Harrods hopes sale will prove experts wrong
Department store Harrods was hoping to prove the experts wrong today and pull in a bumper profit on the first day of its winter sale.
Despite predictions of gloomy sales on the High Street, Harrods insisted that more people went through its doors this morning than on the first day of any other sale.
Australian pop star and actress Holly Valance, who launched the sale, told the queuing crowd: “I’m very excited to be here” before the store’s chairman, Mohamed Al Fayed, leaned over and whispered: “Tell them about the bargains”.
More than 700 shoppers waited outside the 10 doors of the store in central London before it opened at 9.05am.
Some had spent three wet nights hoping to be first to bag some of the one-off bargains.
Holly, 19, wearing a Prada dress and Cartier jewellery arrived in a horse-drawn carriage before being escorted around some of the store’s one million square feet of floor space by Mr Al Fayed.

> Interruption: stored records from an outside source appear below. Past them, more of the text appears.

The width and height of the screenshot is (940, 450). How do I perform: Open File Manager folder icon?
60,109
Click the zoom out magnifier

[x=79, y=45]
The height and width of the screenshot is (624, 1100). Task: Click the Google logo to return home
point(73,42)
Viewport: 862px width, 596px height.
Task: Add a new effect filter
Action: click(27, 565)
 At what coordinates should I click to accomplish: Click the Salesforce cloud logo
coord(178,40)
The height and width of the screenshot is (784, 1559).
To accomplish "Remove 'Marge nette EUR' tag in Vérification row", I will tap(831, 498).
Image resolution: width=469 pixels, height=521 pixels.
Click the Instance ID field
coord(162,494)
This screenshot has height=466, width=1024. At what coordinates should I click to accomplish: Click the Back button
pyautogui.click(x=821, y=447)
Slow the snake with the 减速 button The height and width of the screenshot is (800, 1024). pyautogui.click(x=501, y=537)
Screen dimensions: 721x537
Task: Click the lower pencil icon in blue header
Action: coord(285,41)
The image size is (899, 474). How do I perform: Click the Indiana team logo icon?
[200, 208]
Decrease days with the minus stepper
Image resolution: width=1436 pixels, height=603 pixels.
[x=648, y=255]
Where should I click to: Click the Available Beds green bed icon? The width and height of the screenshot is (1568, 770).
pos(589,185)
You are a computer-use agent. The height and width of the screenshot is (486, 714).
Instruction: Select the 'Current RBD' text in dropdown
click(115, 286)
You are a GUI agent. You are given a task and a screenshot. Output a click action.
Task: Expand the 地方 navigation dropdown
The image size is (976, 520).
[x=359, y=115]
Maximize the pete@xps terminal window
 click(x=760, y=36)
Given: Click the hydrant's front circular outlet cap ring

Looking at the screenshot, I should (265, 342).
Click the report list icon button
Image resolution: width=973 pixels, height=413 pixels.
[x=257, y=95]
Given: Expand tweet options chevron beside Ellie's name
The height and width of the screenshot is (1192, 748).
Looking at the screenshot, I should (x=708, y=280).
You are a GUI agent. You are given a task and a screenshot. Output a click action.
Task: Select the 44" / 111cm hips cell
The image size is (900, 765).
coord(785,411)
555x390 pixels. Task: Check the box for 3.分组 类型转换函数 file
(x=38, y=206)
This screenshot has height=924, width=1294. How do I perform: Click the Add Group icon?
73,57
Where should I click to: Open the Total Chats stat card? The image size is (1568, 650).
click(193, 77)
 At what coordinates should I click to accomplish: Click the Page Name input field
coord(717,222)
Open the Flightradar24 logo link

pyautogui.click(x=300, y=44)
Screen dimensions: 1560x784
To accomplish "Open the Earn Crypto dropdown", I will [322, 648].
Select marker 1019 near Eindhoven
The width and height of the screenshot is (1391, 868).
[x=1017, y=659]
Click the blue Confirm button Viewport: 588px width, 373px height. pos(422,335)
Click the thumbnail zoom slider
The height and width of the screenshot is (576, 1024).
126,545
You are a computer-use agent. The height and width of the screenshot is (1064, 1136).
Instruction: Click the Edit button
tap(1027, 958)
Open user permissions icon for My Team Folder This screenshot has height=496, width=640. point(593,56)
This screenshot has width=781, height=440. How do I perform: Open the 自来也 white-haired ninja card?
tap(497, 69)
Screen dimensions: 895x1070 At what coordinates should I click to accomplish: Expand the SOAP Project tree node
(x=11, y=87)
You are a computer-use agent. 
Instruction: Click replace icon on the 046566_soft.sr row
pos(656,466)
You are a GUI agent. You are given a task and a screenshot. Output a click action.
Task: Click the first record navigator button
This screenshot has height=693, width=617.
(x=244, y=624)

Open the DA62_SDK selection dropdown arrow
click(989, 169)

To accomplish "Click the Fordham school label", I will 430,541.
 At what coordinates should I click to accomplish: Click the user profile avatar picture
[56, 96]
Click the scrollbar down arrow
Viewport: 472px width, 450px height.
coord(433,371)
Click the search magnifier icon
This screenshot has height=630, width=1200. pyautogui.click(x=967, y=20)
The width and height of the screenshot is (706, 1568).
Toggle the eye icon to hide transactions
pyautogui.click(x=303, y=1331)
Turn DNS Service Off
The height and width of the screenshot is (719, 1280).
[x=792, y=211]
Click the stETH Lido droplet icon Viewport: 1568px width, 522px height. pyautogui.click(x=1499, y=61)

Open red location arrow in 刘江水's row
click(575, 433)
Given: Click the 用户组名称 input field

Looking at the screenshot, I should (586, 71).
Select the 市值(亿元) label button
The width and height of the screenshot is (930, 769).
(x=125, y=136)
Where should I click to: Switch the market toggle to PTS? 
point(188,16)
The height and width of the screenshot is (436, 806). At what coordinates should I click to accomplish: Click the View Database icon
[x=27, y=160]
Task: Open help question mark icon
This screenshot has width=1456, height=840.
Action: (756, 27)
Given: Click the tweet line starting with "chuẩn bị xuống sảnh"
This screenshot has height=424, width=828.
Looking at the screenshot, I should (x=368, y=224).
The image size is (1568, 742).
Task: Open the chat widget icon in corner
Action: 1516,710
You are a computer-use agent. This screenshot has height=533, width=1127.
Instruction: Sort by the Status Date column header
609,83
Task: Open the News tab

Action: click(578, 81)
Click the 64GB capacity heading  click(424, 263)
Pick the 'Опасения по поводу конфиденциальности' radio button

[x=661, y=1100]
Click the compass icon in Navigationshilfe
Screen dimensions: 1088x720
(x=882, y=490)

He told the Neighbours star, who recently bought a house in nearby South Kensington: “This could be your new corner shop.”
Among the shoppers thronging the store were the Kyoshugo family, who flew from Tokyo especially for the sale.
The first day of the sale was brought forward from its usual date of the first Wednesday in January because store managers did not want to open on New Year’s Day.
“We tried opening once on New Year’s Day but we had dismal sales,” said a shop source.
“The customers didn’t want to shop and the staff were hung over and didn’t want to work.”
Despite the optimism at Harrods, city experts have predicted that the High Street boom is drawing to a close and will run out of steam amid growing fears about war and the economy.
The slowdown could have devastating effects on those companies which had failed to make the most of the buoyant demand in the past year, analysts said.
Pressure for another interest rate cut was also likely to rise as the Bank of England tries to guide the UK through the global downturn.